California dreamin', de Pénélope Bagieu
Ellen Cohen, petite fille joviale et intrépide, grandit à Baltimore dans une famille juive traditionnelle. Elle voue à son papa une admiration sans borne. Amateur d'opéra, c'est avec lui qu'elle partage son goût pour les chants mélodieux, lui aussi qui l'encourage à croire en ses rêves. Plutôt que de travailler dans le deli ambulant, Ellen veut devenir chanteuse. Avec son physique plantureux, sons sens de l'humour et son extraordinaire voix, Ellen devient Cass Elliot et part à New York tenter sa chance.
On suit son ascension, pas à pas, par le truchement de témoignages de ses proches (sa famille, ses amis, ses amoureux). On la devine sensible, paumée mais animée d'un véritable optimisme et de cette conviction absolue d'être une artiste unique et insoupçonnée. Le chemin de la gloire est long, mais forge l'ambition de Cass. C'est aussi la belle époque des années 60, son esprit communautaire et désinvolte, sa musique folk, le drame de Dallas... Bref. C'est magique ! L'immersion est totale. La sensation, grisante.
La BD est dessinée tout au crayon noir, pour une lecture plus dynamique et à l'esprit psychédélique. On sent une maturité dans le dessin de Pénélope Bagieu, dans son parti pris de raconter les débuts de Mama Cass et de terminer le récit à l'apogée du groupe qui produit enfin son premier single - California Dreamin'. Entre nous, la lecture ne s'arrête pas là et nous pousse même à en découvrir davantage. Car cet album fait plus que nous plonger dans la folie des sixties ou redécouvrir The Mamas and the Papas en écoutant leur musique.

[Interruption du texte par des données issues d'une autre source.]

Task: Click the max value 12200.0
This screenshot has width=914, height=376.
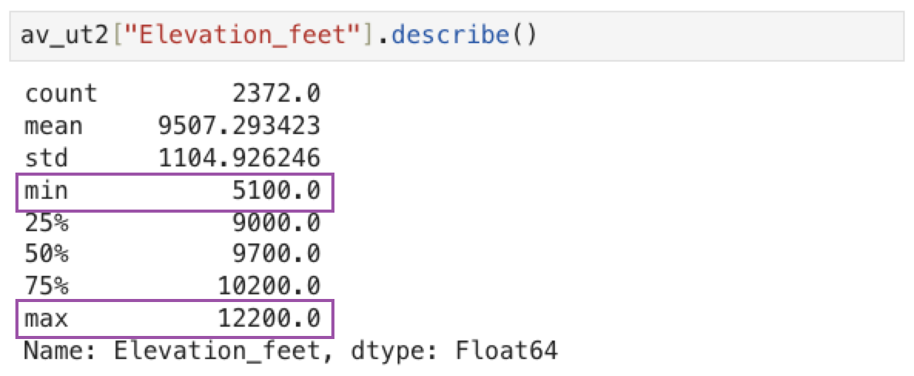Action: 269,318
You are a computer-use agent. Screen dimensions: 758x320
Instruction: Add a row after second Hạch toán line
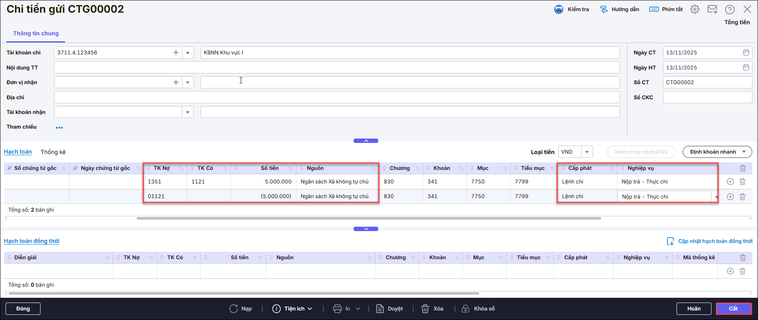pyautogui.click(x=730, y=197)
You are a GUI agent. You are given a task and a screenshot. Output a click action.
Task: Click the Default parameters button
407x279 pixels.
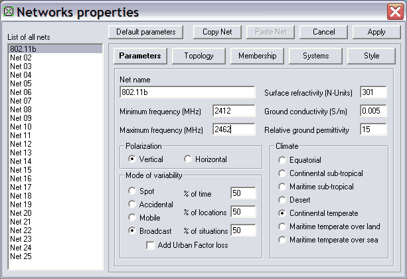tap(145, 32)
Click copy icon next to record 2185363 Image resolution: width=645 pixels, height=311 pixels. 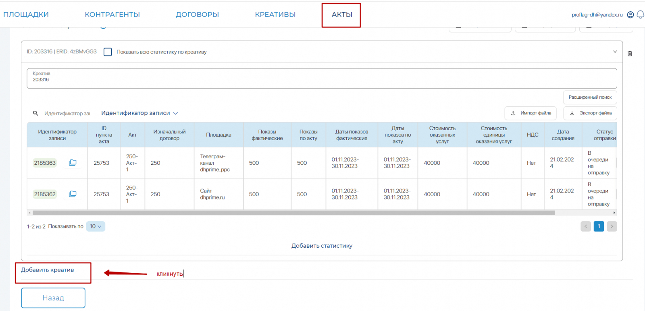(x=73, y=163)
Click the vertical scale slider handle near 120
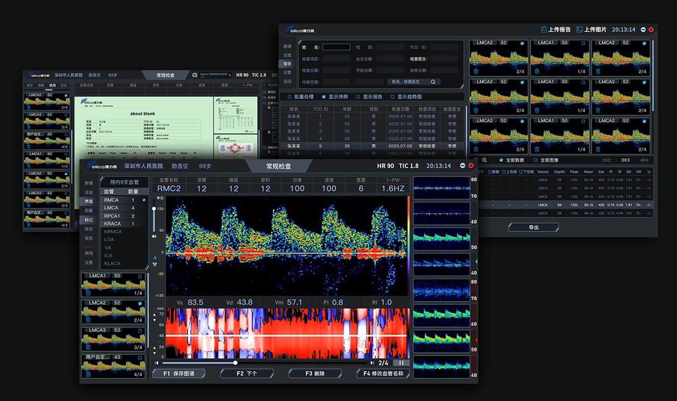The height and width of the screenshot is (401, 677). tap(154, 208)
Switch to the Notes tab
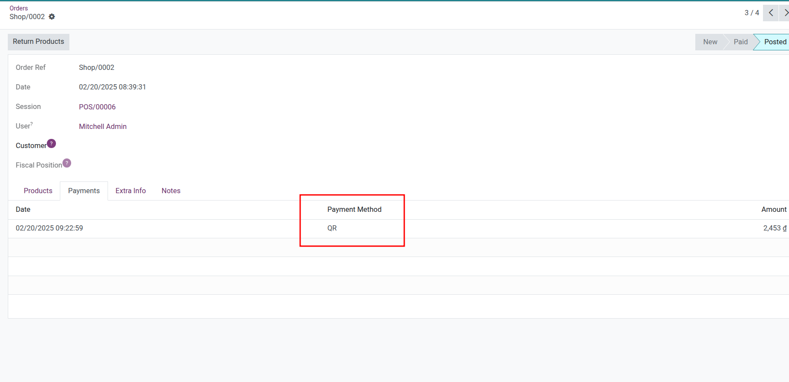 (x=171, y=191)
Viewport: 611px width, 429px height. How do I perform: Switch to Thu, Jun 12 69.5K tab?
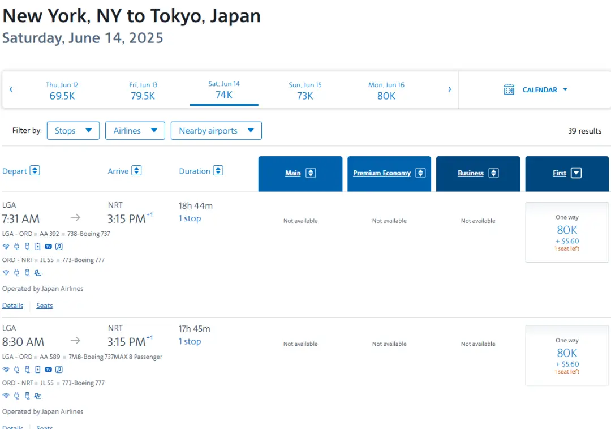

C'est se rappeler l'essor du rock, du mouvement hippie, la Beatlemania, les Beach Boys et The Byrds. C'est danser avec des fleurs dans les cheveux, vivre d'amour et d'eau fraîche. C'est croire en l'impossible et aux étoiles dans le ciel. C'est comprendre aussi que l'histoire est beaucoup plus intimiste et touchante qu'en apparence, avec des thèmes comme l'amour impossible, l'espoir déçu ou la quête désespérée, qui rendent Cass Elliot terriblement touchante. Cet album, à la fois tendre, drôle et sensible, est un beau patchwork d'émotions et de sensations. ♥
Gallimard Bandes Dessinées / Septembre 2015
The Mamas and the Papas, au Ed Sullivan Show en 1968
Cet été-là, de Jillian Tamaki et Mariko Tamaki
Rose et Windy se connaissent depuis l’enfance. Elles se retrouvent chaque été à Awago Beach où leurs familles louent des cottages. Ensemble, elles partagent les baignades, les barbecues sur la plage, les paquets de marshmallow avalés au coin du feu, les films d’horreur visionnés en cachette, mais aussi les mille questions de l’entrée dans l’adolescence. Cet été-là, Rose suit avec beaucoup d’intérêt les démêlés d’un groupe d’ados plus âgés, tandis que Windy rêve de devenir la reine du hip-hop.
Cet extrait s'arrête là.